Steps to Determine Continuity:

1. Away from $(0, 0)$: The function $f(x, y)$ is defined as $f(x, y) = \frac{x^4 - x^3y^2}{x^2 + y^2}, \quad \text{when } x^2 + y^2 \neq 0.$ For $x^2 + y^2 \neq 0$, the denominator is non-zero, and the function is well-defined.
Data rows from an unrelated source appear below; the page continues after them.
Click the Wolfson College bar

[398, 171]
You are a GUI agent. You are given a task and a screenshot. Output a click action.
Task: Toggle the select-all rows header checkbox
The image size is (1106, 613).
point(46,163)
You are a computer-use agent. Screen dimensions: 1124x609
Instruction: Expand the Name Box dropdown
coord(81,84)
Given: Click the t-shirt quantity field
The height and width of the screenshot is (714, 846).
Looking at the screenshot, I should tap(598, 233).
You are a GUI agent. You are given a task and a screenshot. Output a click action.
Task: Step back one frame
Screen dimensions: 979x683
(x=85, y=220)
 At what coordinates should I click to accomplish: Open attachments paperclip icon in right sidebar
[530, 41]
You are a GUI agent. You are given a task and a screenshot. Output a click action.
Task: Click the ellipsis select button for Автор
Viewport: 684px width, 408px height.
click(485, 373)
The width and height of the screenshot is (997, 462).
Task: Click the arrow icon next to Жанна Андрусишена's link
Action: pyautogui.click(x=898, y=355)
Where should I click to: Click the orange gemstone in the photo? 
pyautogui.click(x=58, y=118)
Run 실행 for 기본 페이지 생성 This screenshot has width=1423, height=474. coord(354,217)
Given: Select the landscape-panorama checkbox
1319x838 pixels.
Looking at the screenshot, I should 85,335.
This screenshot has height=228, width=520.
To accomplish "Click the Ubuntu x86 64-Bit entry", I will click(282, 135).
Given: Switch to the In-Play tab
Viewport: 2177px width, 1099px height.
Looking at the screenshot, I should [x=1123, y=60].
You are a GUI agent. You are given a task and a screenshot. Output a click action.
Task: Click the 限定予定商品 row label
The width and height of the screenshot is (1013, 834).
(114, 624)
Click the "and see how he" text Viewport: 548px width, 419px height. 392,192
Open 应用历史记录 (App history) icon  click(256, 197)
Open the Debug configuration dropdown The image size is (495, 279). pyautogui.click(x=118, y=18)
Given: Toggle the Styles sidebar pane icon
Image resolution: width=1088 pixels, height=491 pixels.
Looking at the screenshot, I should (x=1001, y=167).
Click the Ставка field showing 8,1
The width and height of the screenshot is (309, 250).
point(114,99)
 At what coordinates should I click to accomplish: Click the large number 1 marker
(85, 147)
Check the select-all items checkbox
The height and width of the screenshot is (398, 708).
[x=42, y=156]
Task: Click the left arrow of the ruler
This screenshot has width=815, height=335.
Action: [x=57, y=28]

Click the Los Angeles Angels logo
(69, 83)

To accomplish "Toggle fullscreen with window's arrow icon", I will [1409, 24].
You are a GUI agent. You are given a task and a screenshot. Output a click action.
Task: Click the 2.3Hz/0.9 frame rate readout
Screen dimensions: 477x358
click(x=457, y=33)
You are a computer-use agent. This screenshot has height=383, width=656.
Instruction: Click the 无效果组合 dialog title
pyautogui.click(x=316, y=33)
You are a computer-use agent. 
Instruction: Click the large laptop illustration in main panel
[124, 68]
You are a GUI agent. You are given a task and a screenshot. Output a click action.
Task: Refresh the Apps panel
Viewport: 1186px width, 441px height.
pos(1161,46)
Since it is a rational function and continuous wherever the denominator is non-zero, $f(x, y)$ is continuous for all points where $x^2 + y^2 \neq 0$.

2. At the Origin $(0, 0)$: At $(0, 0)$, the function is defined as $f(0, 0) = 1$. To check continuity at this point, we calculate the limit of $f(x, y)$ as $(x, y) \to (0, 0)$ and compare it with $f(0, 0) = 1$.

   We analyze the limit: $\lim_{(x, y) \to (0, 0)} f(x, y) = \lim_{(x, y) \to (0, 0)} \frac{x^4 - x^3y^2}{x^2 + y^2}.$

   • Using polar coordinates: Let $x = r\cos\theta$ and $y = r\sin\theta$, where $r = \sqrt{x^2 + y^2}$. Substituting: $f(x, y) = \frac{(r\cos\theta)^4 - (r\cos\theta)^3(r\sin\theta)^2}{r^2}.$ Simplify the numerator: $f(x, y) = \frac{r^4 \cos^4\theta - r^5 \cos^3\theta \sin^2\theta}{r^2} = r^2 (\cos^4\theta - r\cos^3\theta \sin^2\theta).$

     As $r \to 0$, the term $r^2 (\cos^4\theta - r\cos^3\theta \sin^2\theta) \to 0$. Thus: $\lim_{(x, y) \to (0, 0)} f(x, y) = 0.$

   Since the limit $\lim_{(x, y) \to (0, 0)} f(x, y) = 0$ does not equal $f(0, 0) = 1$, the function $f(x, y)$ is not continuous at $(0, 0)$.

Conclusion:

The function $f(x, y)$ is continuous everywhere except at the origin $(0, 0)$, where it is discontinuous.

Do you have any further questions, or would you like to delve into more detailed aspects of this result?

Questions for Exploration:

1. Why does the polar coordinate substitution simplify the limit calculation?
2. How do we confirm the continuity for $x^2 + y^2 \neq 0$?
3. What role does the definition of $f(x, y)$ at $(0, 0)$ play in determining continuity?
4. Could modifying $f(0, 0)$ make the function continuous everywhere?
5. What are other approaches to test continuity in two-variable functions?

Tip:

When analyzing continuity of multivariable functions at a point, polar coordinates can help simplify cases with radial symmetry or where terms depend on $r$.